Marie-Élisabeth Thibault

= Marie-Élisabeth Thibault =

Marie-Élisabeth Thibault (born 1728), was a French courtier. She was a lady's maid to queen Marie Antoinette. She served as one of the four Première femme de chambre to the queen.

==Early life and marriage==

She was born Marie-Élisabeth Nolle in 1728. She married Pierre Thibault. She was a widow by 1790.

==Royal service==

She was one of the four Première femme de chambre to Marie-Antoinette in 1776-1792. The office of Première femme de Chambre was divided between four people: Julie Louise Bibault de Misery and the three deputies (survivancière) Henriette Campan, Marie-Élisabeth Thibault and Louise Quetpée de Laborde, who oversaw the chamber staff of the queen.

===Revolution===
On the night following the Women's March on Versailles 5 October 1789, Marie-Élisabeth Thibault and her colleague Adélaïde Auguié was on duty in the queen's bedroom, ignoring her orders to go to bed, when the mob invaded the palace.
It was Auguié who opened the door to wittness the murder of the guard M. de Saint Marie outside of the bedroom, heard his call to protect the queen and closed and bolted the door; while Thibault woke and dressed the queen, after which they all fled the bedroom and eskaped via a secret passage to the king's quarters.

In June 1791, Antoinette Brunyer and Marie-Madeleine Lechevin de Billy, Madame de Neuville, the maid of Marie Thérèse of France and the Dauphin respectively, were the two female servants that accompanied the royal family on the Flight to Varennes, while Marie Antoinette's own maid Marie Elisabeth Thibault was sent beforehand to Brussels on her own.
After the failed escape attempt, she was able to return to service in Marie Antoinette at the Tuileries.

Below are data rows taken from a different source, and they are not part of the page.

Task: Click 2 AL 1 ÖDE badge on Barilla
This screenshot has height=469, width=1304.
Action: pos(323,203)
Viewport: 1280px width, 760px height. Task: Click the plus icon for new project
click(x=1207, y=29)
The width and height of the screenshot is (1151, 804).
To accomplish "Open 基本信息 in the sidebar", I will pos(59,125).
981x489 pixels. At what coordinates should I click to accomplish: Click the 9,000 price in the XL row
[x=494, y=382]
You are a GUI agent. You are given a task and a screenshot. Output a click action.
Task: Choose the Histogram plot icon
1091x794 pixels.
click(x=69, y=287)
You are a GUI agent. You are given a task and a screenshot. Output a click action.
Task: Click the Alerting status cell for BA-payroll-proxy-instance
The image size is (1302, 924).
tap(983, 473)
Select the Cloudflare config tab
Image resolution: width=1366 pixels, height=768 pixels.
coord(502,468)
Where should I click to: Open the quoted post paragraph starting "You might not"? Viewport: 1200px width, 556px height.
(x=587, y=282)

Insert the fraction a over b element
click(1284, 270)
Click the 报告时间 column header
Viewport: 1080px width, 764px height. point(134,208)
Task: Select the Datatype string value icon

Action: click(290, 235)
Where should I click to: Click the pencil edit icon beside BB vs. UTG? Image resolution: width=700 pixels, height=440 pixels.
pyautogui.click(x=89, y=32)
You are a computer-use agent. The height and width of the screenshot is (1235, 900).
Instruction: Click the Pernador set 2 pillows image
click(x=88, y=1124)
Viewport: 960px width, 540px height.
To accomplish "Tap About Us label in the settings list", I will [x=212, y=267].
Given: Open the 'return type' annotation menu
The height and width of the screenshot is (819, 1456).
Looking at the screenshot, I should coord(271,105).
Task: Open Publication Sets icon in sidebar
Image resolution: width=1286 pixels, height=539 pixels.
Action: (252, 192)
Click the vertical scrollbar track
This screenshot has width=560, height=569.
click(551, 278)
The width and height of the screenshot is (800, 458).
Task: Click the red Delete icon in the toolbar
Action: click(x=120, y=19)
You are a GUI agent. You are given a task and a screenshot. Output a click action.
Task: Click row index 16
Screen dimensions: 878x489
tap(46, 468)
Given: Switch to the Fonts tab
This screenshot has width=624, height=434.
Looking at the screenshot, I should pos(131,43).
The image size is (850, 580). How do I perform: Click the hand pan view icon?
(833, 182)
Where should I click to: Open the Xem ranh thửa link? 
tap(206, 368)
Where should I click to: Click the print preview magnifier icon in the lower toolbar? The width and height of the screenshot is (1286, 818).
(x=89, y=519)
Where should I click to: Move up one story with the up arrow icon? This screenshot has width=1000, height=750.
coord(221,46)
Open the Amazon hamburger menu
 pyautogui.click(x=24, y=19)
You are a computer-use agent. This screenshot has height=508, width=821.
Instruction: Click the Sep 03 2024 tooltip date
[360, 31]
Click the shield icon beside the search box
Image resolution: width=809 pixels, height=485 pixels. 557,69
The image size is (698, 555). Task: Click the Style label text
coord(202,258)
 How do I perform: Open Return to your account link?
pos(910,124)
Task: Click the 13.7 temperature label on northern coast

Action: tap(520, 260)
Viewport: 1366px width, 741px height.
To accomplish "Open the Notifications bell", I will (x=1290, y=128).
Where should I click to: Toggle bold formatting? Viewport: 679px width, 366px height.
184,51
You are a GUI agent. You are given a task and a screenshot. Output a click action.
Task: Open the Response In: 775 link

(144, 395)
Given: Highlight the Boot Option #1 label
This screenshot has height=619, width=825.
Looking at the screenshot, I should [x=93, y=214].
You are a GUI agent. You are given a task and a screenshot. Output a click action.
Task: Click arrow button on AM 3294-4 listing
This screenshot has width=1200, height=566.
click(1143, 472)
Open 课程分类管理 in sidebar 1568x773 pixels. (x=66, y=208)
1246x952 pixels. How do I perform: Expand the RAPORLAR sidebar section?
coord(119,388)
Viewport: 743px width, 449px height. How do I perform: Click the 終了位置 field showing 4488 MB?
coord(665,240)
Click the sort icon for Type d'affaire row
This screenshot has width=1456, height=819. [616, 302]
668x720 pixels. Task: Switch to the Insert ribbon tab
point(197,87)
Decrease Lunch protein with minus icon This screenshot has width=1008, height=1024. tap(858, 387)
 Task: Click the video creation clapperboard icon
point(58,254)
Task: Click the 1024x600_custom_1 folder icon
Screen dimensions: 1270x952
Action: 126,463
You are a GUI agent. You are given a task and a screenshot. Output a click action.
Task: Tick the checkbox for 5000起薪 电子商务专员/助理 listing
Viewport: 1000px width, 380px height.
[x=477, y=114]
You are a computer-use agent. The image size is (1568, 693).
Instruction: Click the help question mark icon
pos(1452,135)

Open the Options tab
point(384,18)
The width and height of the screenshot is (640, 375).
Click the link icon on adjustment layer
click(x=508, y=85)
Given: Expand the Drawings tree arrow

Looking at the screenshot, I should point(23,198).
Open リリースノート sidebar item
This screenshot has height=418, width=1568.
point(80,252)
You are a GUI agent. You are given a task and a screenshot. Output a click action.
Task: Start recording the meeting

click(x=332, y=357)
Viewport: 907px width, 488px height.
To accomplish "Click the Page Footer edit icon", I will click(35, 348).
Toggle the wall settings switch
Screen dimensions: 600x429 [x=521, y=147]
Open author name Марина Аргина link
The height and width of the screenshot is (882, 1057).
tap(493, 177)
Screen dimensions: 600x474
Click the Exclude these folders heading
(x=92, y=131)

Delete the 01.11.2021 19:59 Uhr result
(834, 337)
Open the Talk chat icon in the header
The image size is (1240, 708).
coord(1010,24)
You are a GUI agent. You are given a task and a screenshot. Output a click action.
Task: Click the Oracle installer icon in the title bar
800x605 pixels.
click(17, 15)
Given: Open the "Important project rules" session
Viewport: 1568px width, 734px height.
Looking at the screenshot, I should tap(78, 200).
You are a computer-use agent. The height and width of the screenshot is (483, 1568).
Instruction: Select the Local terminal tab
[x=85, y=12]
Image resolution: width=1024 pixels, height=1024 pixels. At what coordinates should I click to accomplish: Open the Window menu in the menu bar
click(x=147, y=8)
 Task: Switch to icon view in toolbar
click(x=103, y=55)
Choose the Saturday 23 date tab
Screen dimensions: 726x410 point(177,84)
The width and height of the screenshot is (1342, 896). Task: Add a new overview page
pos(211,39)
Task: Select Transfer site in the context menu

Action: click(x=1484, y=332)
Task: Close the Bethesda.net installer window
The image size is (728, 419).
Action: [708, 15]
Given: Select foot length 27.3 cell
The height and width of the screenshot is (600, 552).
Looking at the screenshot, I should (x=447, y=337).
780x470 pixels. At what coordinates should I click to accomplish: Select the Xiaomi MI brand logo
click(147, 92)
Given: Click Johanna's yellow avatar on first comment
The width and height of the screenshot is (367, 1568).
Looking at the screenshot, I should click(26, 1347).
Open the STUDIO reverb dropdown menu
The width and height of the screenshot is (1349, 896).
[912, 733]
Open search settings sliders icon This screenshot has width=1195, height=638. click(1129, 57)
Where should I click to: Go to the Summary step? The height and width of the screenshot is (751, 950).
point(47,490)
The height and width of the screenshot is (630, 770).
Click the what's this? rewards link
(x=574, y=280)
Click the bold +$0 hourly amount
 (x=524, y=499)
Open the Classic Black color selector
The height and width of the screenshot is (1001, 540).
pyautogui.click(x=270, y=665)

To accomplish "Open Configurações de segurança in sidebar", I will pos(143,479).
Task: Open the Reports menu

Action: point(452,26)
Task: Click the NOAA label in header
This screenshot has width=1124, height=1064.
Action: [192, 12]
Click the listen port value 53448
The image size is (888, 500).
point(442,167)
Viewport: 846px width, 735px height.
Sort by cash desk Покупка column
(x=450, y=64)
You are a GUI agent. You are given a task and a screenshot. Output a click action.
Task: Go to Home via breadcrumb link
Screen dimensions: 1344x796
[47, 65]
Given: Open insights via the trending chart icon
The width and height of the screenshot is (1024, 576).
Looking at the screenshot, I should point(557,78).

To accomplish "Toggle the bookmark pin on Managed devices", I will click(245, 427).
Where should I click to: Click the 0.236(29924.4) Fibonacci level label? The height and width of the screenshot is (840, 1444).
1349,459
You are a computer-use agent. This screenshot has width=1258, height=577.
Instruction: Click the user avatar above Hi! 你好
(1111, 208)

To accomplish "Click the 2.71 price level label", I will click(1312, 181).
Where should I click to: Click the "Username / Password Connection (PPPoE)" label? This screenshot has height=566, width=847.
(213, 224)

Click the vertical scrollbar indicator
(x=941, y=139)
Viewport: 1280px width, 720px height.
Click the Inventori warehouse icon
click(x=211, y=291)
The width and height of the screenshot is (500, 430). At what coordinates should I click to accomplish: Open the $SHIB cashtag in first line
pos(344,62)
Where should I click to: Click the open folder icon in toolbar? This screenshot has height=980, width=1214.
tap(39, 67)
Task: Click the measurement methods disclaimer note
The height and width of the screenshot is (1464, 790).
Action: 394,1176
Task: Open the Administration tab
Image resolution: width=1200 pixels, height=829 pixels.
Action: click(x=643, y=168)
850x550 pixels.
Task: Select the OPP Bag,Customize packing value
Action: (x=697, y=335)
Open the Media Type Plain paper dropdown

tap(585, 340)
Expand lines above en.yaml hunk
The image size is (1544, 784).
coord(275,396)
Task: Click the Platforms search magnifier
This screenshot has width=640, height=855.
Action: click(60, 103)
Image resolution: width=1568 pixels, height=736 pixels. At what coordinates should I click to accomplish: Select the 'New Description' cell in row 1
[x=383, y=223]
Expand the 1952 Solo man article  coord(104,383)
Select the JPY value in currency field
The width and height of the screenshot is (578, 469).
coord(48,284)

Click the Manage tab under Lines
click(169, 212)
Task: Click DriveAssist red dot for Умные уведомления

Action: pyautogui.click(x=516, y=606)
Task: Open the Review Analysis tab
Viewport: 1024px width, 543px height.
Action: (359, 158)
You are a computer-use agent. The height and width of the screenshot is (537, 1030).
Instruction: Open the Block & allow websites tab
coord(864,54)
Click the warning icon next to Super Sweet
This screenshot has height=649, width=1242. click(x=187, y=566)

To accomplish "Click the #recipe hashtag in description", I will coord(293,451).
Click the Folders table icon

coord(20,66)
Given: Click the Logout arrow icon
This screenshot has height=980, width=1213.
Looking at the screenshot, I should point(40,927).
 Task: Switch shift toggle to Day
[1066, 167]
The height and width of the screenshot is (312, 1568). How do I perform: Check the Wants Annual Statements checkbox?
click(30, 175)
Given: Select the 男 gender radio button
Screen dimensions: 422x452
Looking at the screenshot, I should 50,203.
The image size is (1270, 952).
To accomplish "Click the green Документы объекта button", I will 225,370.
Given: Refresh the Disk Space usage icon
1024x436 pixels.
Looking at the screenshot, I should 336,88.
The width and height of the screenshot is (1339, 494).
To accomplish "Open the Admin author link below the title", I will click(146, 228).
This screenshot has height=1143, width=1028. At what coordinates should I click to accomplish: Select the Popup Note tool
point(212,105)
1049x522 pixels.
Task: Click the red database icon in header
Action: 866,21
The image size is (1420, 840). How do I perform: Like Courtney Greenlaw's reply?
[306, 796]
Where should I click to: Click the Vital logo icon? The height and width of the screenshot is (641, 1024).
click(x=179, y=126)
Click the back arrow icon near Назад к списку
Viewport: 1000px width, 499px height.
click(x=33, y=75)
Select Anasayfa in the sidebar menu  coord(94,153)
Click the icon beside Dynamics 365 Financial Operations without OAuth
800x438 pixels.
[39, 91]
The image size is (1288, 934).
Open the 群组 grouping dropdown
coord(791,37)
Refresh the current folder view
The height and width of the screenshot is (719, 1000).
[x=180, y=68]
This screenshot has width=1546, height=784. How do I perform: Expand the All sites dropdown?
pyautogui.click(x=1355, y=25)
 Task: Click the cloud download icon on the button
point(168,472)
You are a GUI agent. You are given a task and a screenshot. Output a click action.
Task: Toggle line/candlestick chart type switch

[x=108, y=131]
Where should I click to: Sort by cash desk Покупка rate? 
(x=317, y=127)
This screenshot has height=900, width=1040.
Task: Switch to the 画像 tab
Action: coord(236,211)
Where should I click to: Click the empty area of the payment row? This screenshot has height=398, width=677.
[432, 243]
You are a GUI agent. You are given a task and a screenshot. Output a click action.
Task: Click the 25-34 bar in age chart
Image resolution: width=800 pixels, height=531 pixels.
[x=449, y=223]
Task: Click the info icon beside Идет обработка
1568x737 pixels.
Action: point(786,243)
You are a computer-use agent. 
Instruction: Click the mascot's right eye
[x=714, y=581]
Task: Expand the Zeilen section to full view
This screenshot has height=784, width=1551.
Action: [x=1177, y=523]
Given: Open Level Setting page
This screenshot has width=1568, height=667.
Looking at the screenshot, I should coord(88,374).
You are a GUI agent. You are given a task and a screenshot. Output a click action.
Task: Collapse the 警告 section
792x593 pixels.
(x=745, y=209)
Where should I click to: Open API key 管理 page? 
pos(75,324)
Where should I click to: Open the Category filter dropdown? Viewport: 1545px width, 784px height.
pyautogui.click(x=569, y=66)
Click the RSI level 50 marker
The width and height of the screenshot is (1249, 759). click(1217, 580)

François Hüe mention her among the women who gathered together for protection in the royal bedroom during the Insurrection of 10 August 1792, among whom he name princesse de Taranto, Marquise de la Roche-Aymon and Pauline de Tourzel; Marie-Élisabeth Thibault, Marie-Madeleine de Neuville, Antoinette Brunyer, Marie-Thérèse de Navarre and Anne Bazire.

She was among the employees that rejoined the royal family at the Feuillant convent after the Insurrection of 10 August 1792 and followed them to the Temple Prison on 13 August and spent the first days with them there.
These people are named by Madame Royale as the Princesse de Lamballe, Madame de Tourzel, Pauline de Tourzel, the king's valet Claude Lorimier de Chamilly, the Dauphin's servant François Hüe, the Dauphin's maid Mme Cimbris (Marie Danneville, Mme Jorel de Saint-Brice), Marie Antoinette's maid Marie-Élisabeth Thibault, Madame Elisabeth's maid Marie-Thérèse Delalain de Navarre, and Madame Royale's maid Anne Bazire.
On 19 August all of the employees of the family were removed from the Temple prison.
All of them are noted to have been among the prisoners in La Force in September, were all of them except the Princesse de Lamballe escaped the
September Massacres.

===Attempt to rescue Marie Antoinette===
During the Reign of Terror in January 1793, Marie Antoinette contacted François Augustin Regnier de Jarjayes via Jean-Baptiste Toulan. Together, they prepared a plan to rescue Marie Antoinette from Temple Prison, with Louise Quetpée de Laborde de Jarjaye acting as the go-between, entering the prison dressed as a washer woman.
In February 1793, a police report described how the Jarjaye couple conspired with Marie-Élisabeth Thibault and Marie-Thérèse Delalain de Navarre in an escape plan to free Marie Antoinette from prison.